◆ What to do ◆
Retype the lines starting at the one that contains "Image resolution: width=1200" and ending at the end of the records, keeping every character as it is. Leave the pictures out of your answer.

◆ Item-finding records ◆
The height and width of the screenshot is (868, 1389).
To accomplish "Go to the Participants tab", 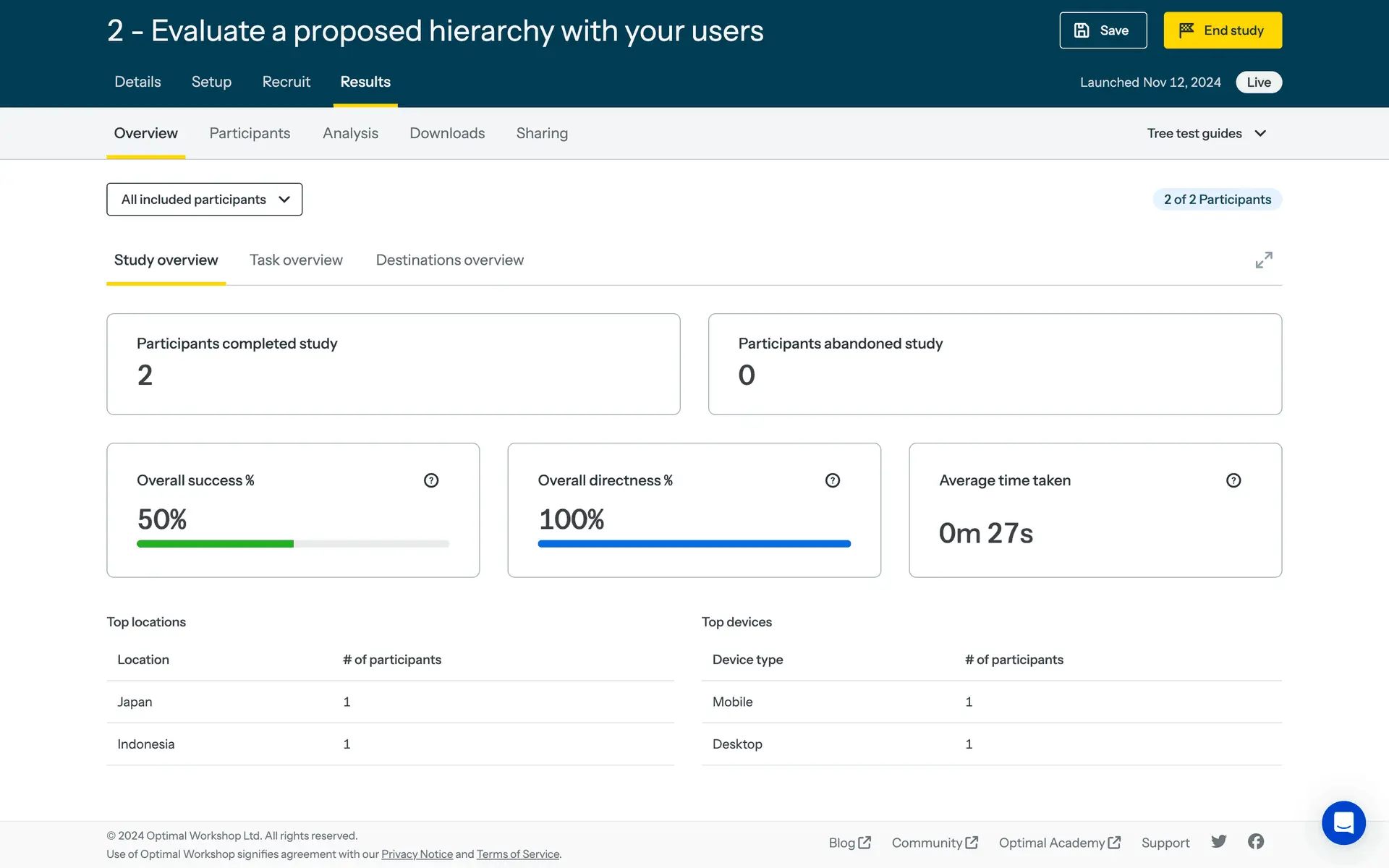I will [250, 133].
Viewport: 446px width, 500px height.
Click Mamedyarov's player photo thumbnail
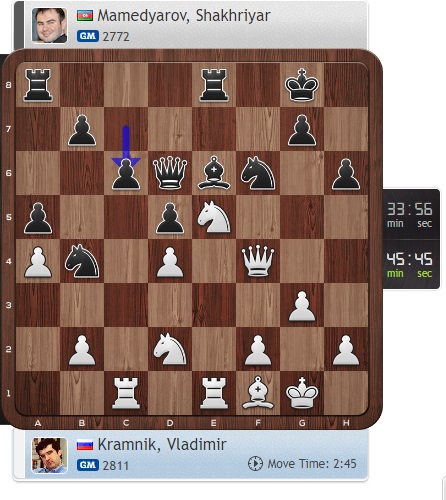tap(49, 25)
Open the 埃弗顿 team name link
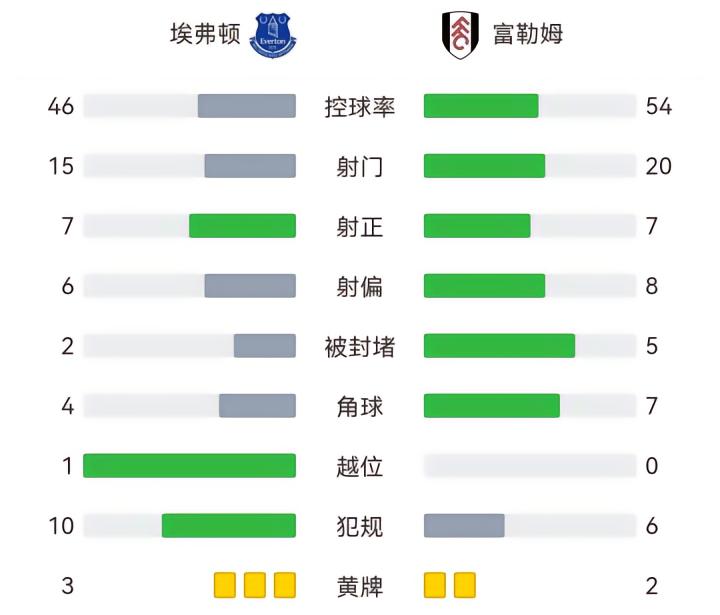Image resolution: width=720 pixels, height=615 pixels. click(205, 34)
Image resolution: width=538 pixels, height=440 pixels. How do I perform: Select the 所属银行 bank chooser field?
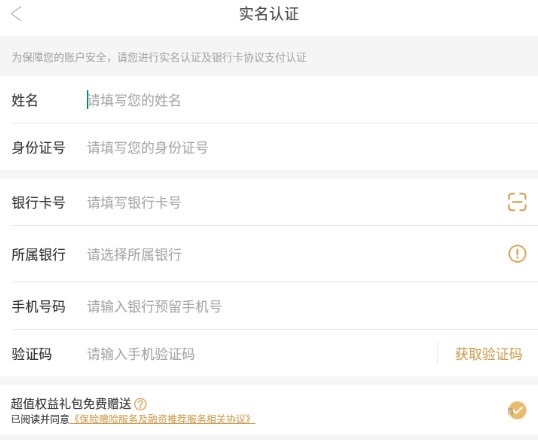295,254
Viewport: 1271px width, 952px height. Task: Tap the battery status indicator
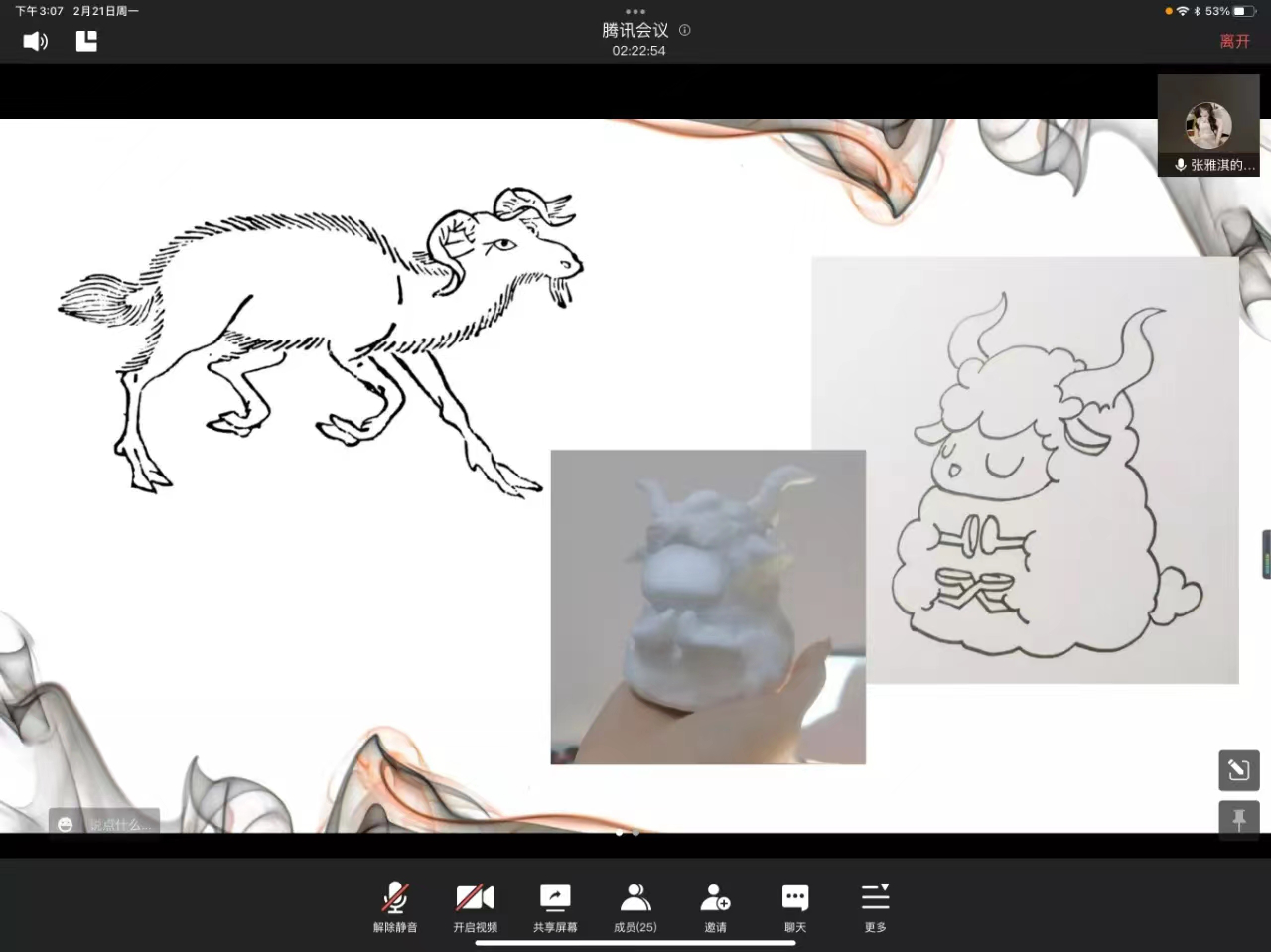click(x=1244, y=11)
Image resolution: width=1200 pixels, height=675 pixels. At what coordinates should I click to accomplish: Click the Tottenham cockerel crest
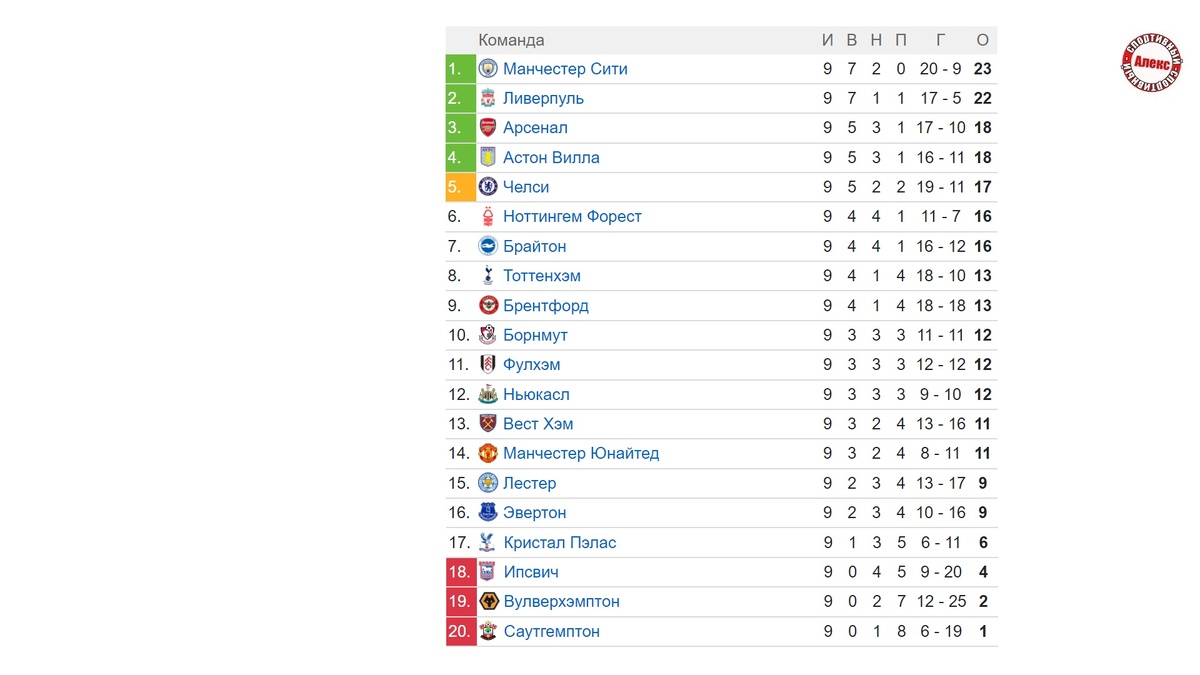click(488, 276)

◆ Expected answer ◆
Image resolution: width=1200 pixels, height=675 pixels. At what coordinates should I click to accomplish: Click the Tottenham cockerel crest
click(488, 276)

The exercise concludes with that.